Линолеум, выбеленные известью стены, большой вентилятор, запах лекарств, особенно эфира. Москитная сетка наполовину приподнята — по-видимому, Гарин лежит на кровати с пологом из тюля. Я сажусь у его изголовья. Плетёное кресло скользит под влажными ладонями. Усталое тело расслабляется; снаружи доносится жужжание неизменных москитов… Пальмовая ветвь спускается с крыши — твёрдый металлический силуэт в тёплой и влажной бесформенности ночи. Запах тления и сладкий аромат садовых цветов поднимаются от земли, проникая вместе с теплым воздухом в комнату. Иногда к ним примешиваются другие запахи: застоявшейся воды, гудрона и железа. Вдали — стук костяшек домино, крики китайцев, автомобильные гудки, петарды. Когда ветер с реки приносит болотные запахи, то в тишине становится слышно однострунную скрипку: какой-нибудь бродячий театр даёт представление, или какой-нибудь ремесленник играет, почти засыпая, в своей лавке, закрытой на ночь деревянными ставнями. Рыжий, дымный свет поднимается за деревьями, как будто там внизу подходит к концу грандиозная ярмарка; это город.

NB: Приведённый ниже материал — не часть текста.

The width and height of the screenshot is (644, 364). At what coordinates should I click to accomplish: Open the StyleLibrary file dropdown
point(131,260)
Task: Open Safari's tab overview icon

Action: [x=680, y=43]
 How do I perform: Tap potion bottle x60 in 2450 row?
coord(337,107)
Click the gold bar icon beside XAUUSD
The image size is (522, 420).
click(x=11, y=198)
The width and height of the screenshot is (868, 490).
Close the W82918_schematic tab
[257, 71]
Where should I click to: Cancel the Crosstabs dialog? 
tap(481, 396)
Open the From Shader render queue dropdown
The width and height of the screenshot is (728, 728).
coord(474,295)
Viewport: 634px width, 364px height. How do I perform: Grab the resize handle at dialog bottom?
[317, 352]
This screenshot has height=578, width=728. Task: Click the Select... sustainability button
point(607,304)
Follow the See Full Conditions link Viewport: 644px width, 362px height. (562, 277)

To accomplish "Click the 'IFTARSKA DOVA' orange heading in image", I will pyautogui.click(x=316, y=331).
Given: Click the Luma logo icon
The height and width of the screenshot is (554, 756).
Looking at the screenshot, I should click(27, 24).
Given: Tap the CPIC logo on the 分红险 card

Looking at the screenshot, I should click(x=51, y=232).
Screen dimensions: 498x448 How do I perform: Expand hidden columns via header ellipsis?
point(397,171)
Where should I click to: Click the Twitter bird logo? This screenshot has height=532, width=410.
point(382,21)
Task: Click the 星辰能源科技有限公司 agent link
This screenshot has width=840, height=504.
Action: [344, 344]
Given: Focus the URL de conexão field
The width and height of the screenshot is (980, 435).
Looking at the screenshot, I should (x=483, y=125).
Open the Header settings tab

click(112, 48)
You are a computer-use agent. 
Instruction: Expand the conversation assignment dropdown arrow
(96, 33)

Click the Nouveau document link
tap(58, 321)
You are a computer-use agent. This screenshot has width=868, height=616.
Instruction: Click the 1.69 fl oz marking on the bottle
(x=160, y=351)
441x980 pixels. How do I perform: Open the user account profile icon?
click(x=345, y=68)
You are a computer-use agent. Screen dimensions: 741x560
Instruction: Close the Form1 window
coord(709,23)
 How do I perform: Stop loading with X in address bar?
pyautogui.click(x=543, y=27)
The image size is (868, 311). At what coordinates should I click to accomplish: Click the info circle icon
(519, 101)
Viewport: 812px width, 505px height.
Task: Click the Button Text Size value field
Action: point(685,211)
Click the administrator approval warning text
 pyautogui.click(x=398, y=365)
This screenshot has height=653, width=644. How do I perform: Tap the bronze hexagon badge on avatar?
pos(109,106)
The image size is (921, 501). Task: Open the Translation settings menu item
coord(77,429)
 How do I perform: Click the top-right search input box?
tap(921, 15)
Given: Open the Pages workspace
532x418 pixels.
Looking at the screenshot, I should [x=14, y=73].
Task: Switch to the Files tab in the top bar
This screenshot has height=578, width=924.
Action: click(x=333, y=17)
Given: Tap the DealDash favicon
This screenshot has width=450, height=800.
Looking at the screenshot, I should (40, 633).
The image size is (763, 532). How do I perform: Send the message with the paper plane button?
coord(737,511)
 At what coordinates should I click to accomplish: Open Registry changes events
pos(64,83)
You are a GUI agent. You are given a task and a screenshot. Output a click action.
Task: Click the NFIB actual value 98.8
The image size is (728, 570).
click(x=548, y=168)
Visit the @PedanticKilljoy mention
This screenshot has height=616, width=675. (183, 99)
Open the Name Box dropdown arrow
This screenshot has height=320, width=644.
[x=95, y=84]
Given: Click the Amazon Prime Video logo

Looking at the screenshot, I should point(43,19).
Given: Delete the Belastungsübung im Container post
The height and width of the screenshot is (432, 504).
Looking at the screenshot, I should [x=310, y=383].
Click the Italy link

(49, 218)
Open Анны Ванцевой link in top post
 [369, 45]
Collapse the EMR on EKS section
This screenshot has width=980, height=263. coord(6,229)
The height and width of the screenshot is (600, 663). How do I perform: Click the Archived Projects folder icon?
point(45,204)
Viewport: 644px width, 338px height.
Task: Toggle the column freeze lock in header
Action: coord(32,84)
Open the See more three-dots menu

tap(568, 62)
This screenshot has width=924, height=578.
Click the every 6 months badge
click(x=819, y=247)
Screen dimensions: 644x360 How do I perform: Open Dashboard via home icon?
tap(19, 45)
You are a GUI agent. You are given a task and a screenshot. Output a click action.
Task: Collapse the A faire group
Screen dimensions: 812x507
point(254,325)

Как только я вхожу, Гарин — влажные волосы закрывают лоб, глаза полузакрыты, лицо осунулось — спрашивает меня:

— Ну что?

— Ничего важного.

Я сообщаю ему некоторые новости и умолкаю. В коридоре и комнате горят лампы, вокруг которых кружатся насекомые, словно эти лампы намерены гореть вечно. Шаги служителя удаляются.

— Может быть, мне уйти?

— Нет, напротив. Я не хочу оставаться в одиночестве. Не хочу больше думать о себе, а когда я болен, то всё время этим занимаюсь…

Голос Гарина, обычно такой ясный, в этот вечер немного дрожит. Кажется, что его сознание с трудом контролирует слова. Усталый голос гармонирует с унылыми лампочками, безмолвием, запахом пота, который временами заглушает запах эфира и аромат цветов из сада, где ходят солдаты, гармонирует со всей атмосферой этой больницы, где живыми кажутся только беспокойные массы насекомых, жужжащих вокруг светильников.

— Странно, после судебного процесса у меня было ощущение — причём очень сильное — бессмысленности всей жизни; мне казалось, что человечество находится во власти абсурда. Сейчас это ощущение возвращается… Что за идиотизм эта болезнь… И однако, мне кажется, что, делая то, что я делаю здесь, я веду борьбу с абсурдом человеческого существования… Абсурд вновь обретает свои права… — Он переворачивается, распространяя вокруг себя едкий запах болезни. — О, это неуловимое единение людей, которое позволяет человеку чувствовать, что есть что-то выше его жизни… Странно, какую силу обретают воспоминания, когда ты болен. Весь день я думал о процессе и спрашивал себя: почему именно после него представление об абсурдности социальной организации стало понемногу расширяться, распространяясь почти на всё человеческое существование?.. Впрочем, я не вижу здесь противоречия… И всё-таки, всё-таки… Сколько людей в эту самую минуту мечтают о победах, хотя два года назад они и не подозревали, что это возможно. Я создал для них надежду. Надежду. Я не сторонник громких фраз, но ведь надежда для людей — это смысл их жизни и смерти… Ну и что?.. Конечно, не стоило столько говорить при таком сильном жаре… Какой идиотизм… Весь день думать о себе… Почему я вспоминаю процесс? Почему? Всё это так далеко! Какой идиотизм этот жар. Но в мыслях ясность.

Служитель только что бесшумно открыл дверь. Гарин ещё раз поворачивается. Запах пота вновь заглушает запах эфира.